There are a few steps you need to do to condition the bales before planting. It takes just over a week for the conditioning period.
- Days 1-3: Wet the new bales thoroughly and keep them moist. They will be heavy once they are wet, so be sure they are positioned where you want them before you start. As the inside of the bales start to decompose they will create heat. This is a normal part of the conditioning process.
- Days 4-9: Add a liquid nitrogen fertilizer to the water on days 4 through 10 to help speed up decomposition.
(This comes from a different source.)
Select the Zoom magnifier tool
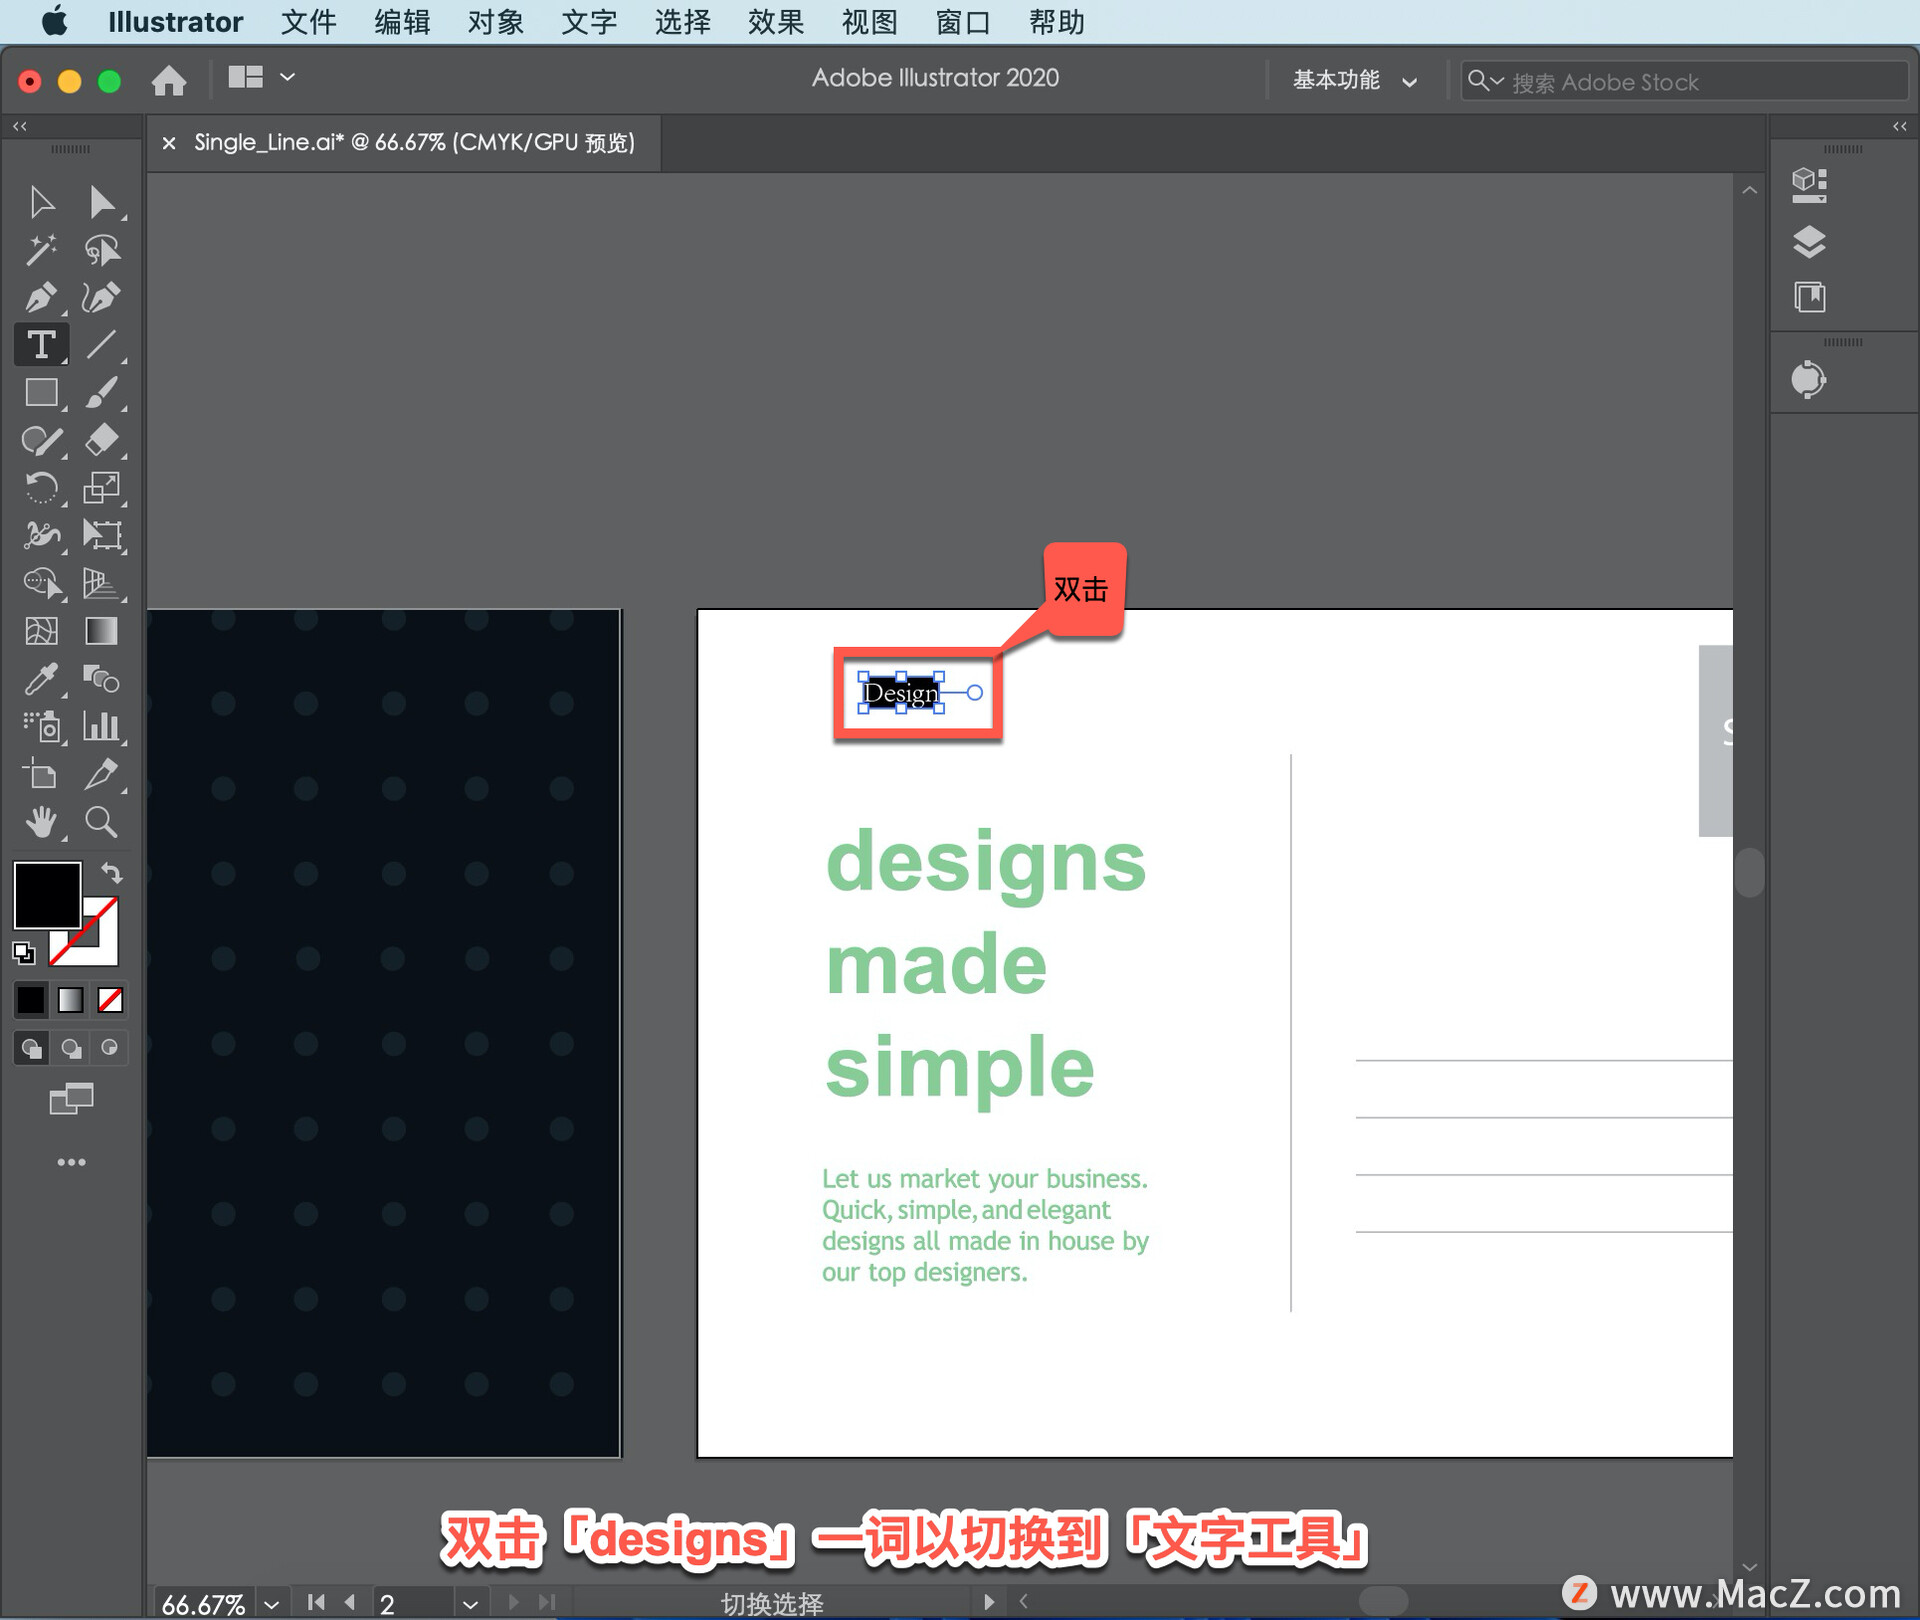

- Day 10: Stop adding the fertilizer by keep the bales moist
- Day 11: Feel the top of the bale for heat. If still hot, check every day until the bale cools down to about 99*F or lower (so it should no longer feel warm to the touch). Still keep the bales moist by watering when needed
Once fully conditioned, the bales are ready for planting. Create pockets (holes) about 3-4 inches deep by loosening some straw and fill the holes with compost or a quality potting soil. Finally, plant the seeds or transfer seedlings of your choice! It’s that easy! Make sure you check the bales daily as they can dry out quickly!
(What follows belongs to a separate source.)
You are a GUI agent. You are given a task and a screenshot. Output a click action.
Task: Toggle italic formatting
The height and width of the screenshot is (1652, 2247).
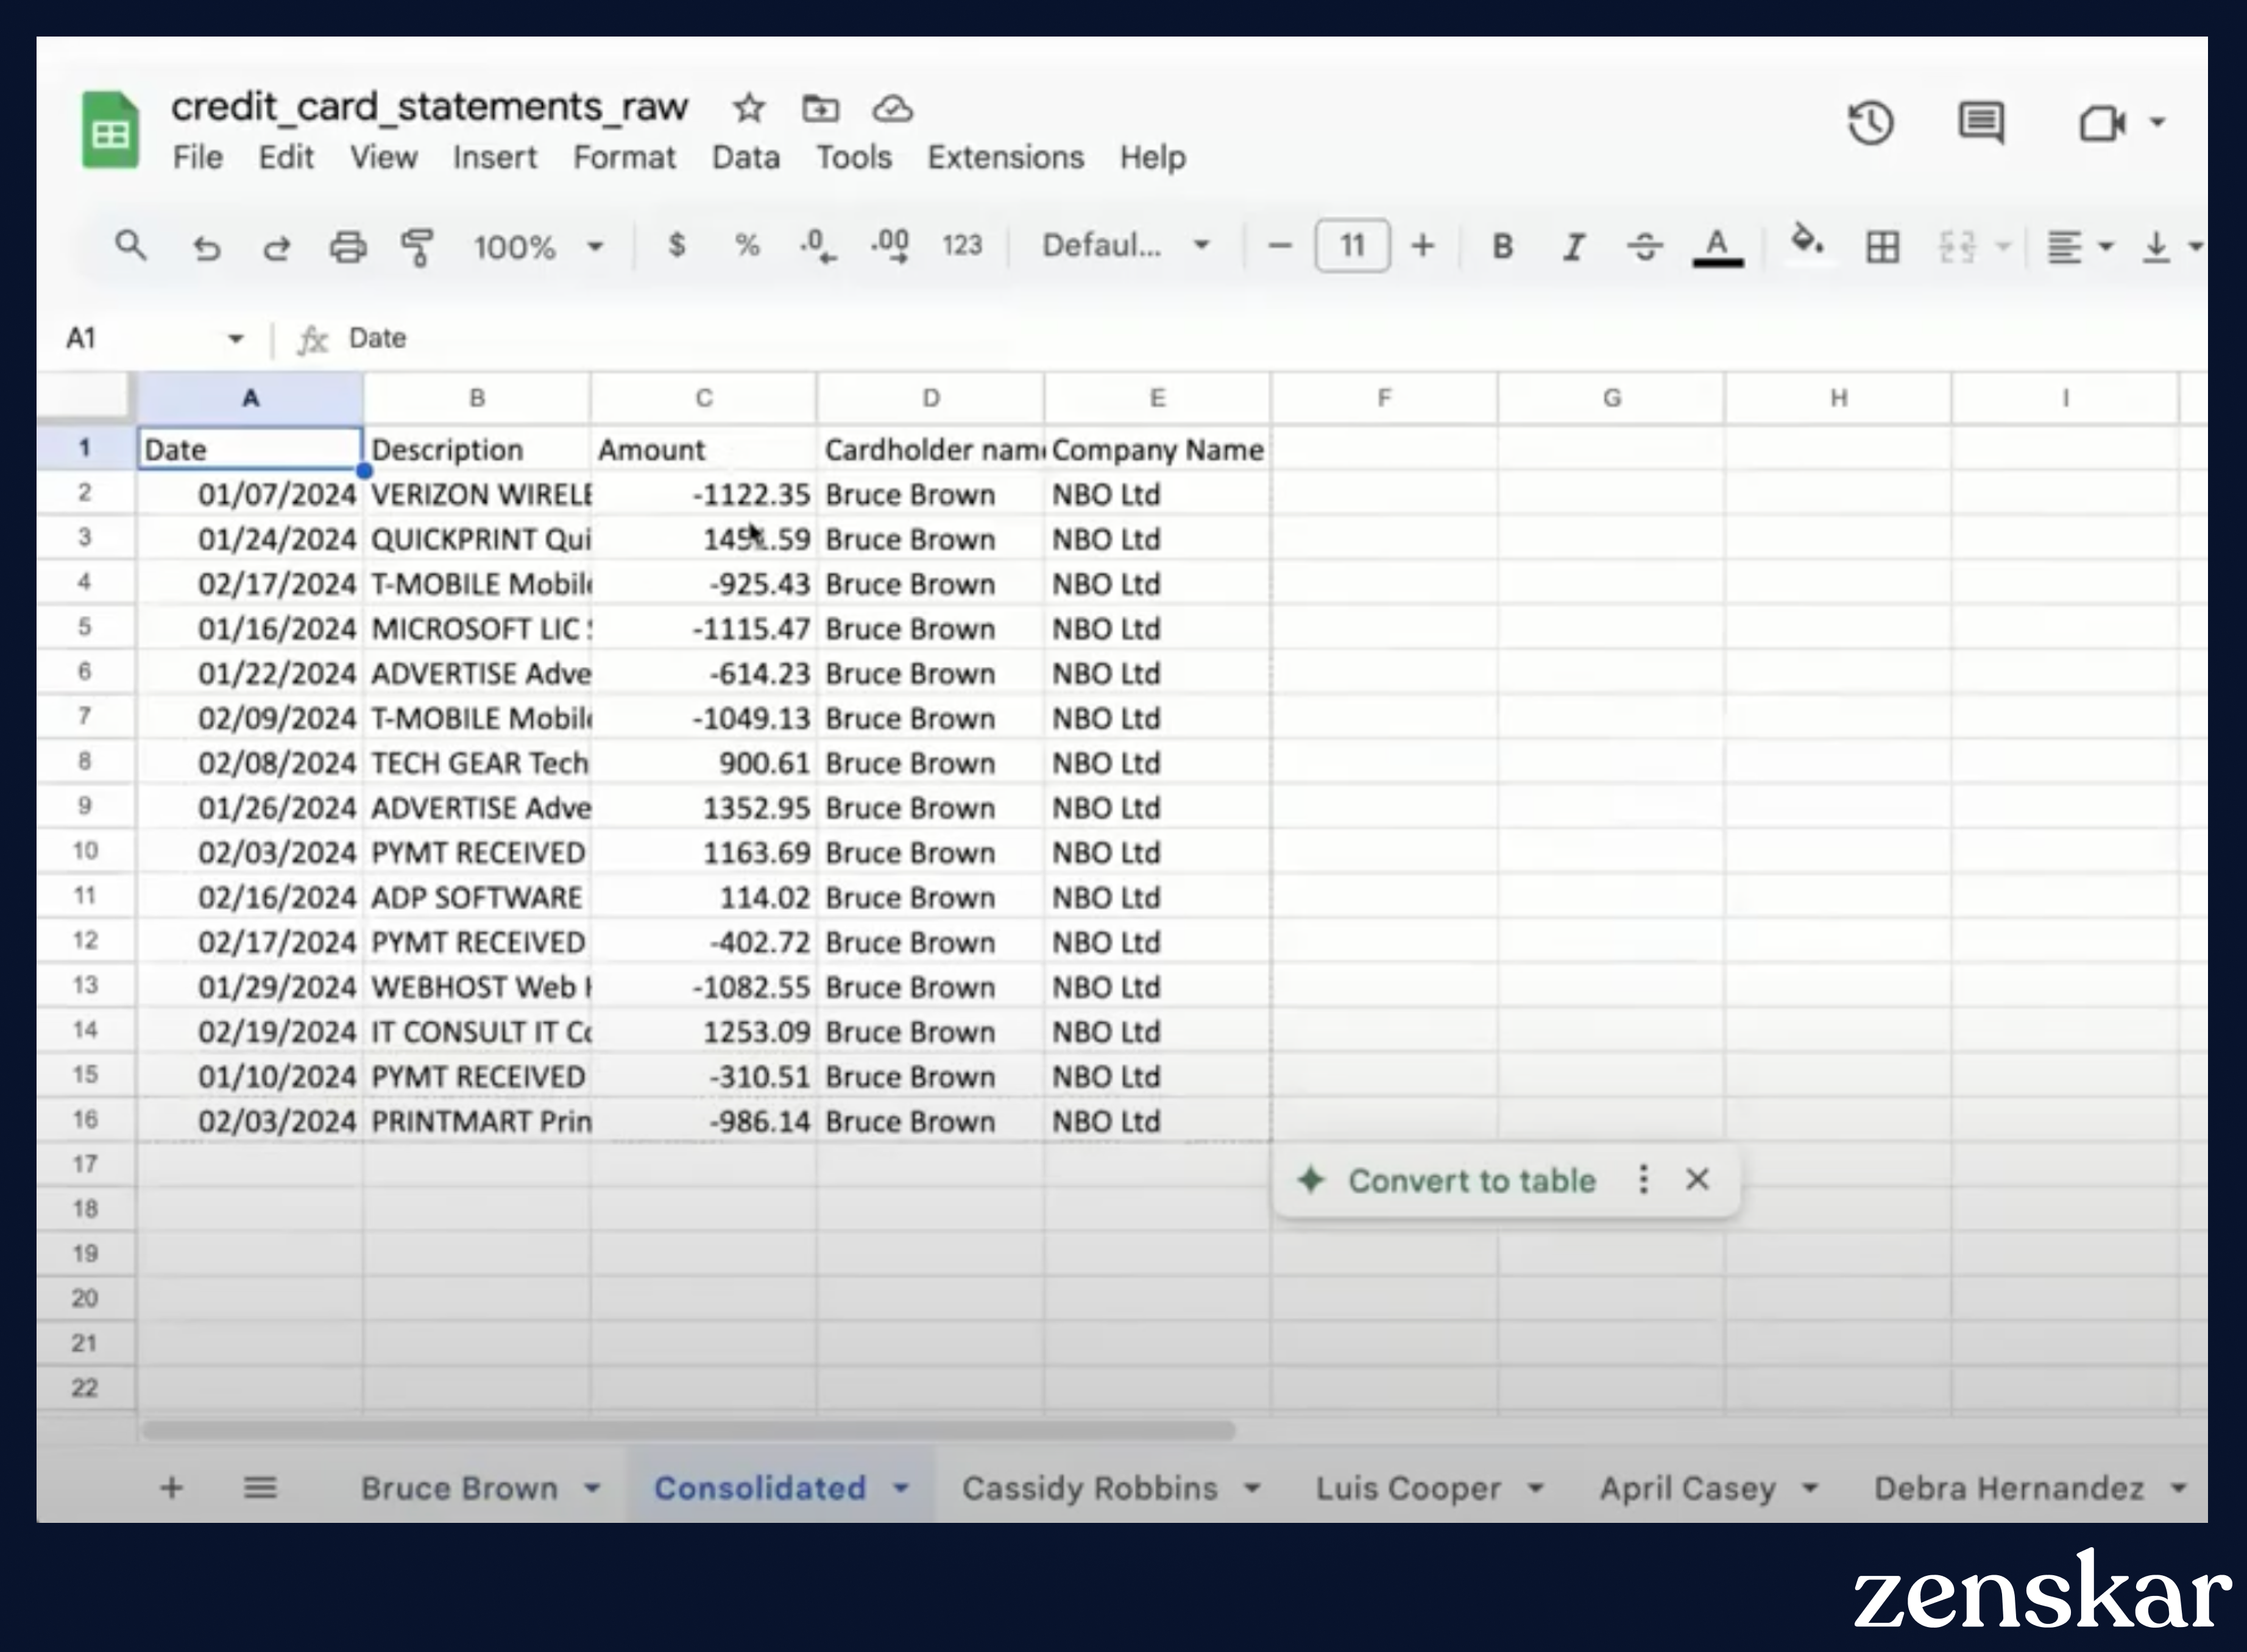[1574, 246]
Here is a great recipe to use all of that succulent produce!! Happy planting!
Vegetable Rosti topped with a Fresh Tomato-Herb relish and a dallop of yogurt
30 minutes or fewer
A little flour and egg bind together grated vegetables to make satisfying patties. We’ve topped them with a summery relish, but you could easily substitute salsa or sautéed mushrooms.
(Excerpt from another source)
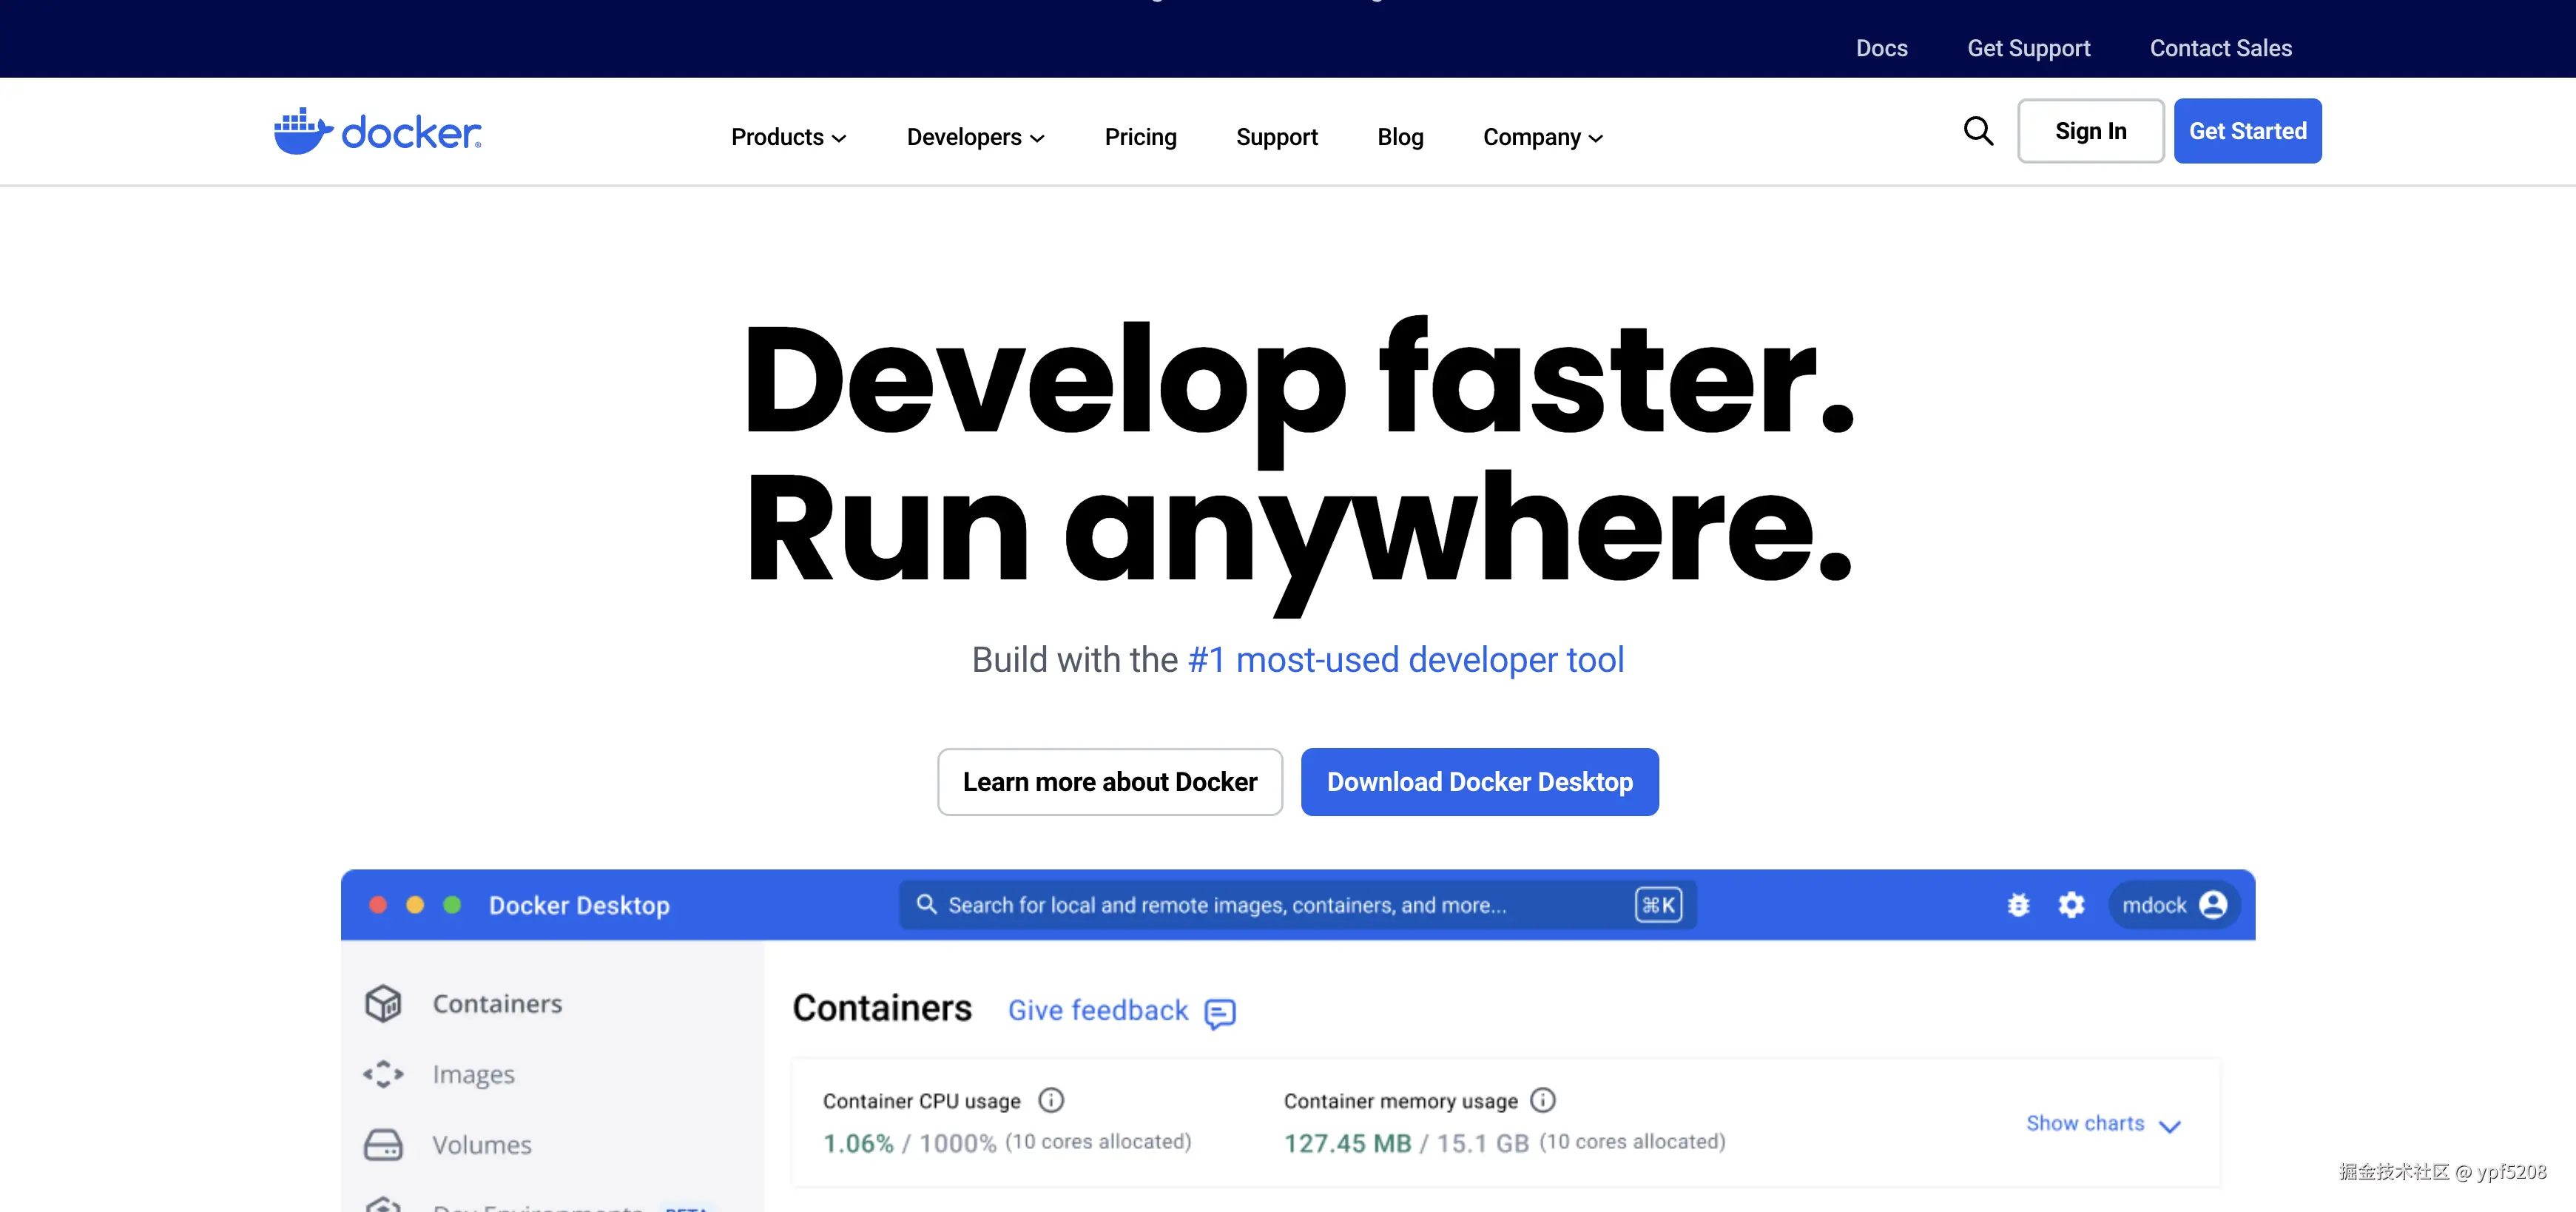Click CPU usage info icon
- 3 cups fresh or thawed frozen corn kernels
- 2 small tomatoes, chopped (1½ cups)
- ½ cup chopped fresh basil or parsley
- ¼ cup plus 2 Tbs. chopped onion
- 3 tsp. olive oil
- 2 cloves garlic, minced (2 tsp.)
- 2 medium white potatoes
- 2 large carrots
- 2 small zucchini
- 1 cup chopped onion
- ¼ cup oat flour (just take some rolled oats and toss them in the food processor to make flour!)
- 2 cloves garlic, minced
- 2 large eggs, lightly beaten
To make the Tomato-Corn Relish, combine all ingredients in bowl and set aside. To make the Rosti: Grate potatoes, carrots and zucchini into a clean kitchen towel (or paper towels). Wrap towel around vegetables and squeeze to remove excess liquid. Transfer vegetables to a bowl and stir in onion, flour and garlic. Fold in eggs. Season with salt and pepper. Coat a large skilled with cooking spray and heat over medium heat. Spoon 2 Tablespoons of Rosti mixture for each patty, shaping with a spoon. Cook 2 to 3 minutes, or until bottom is crisp. Carefully flip with spatula, and cook 2 minutes more, or until browned on both sides. Serve immediately topped with Tomato-Corn Relish and a dallop of Greek yogurt (optional).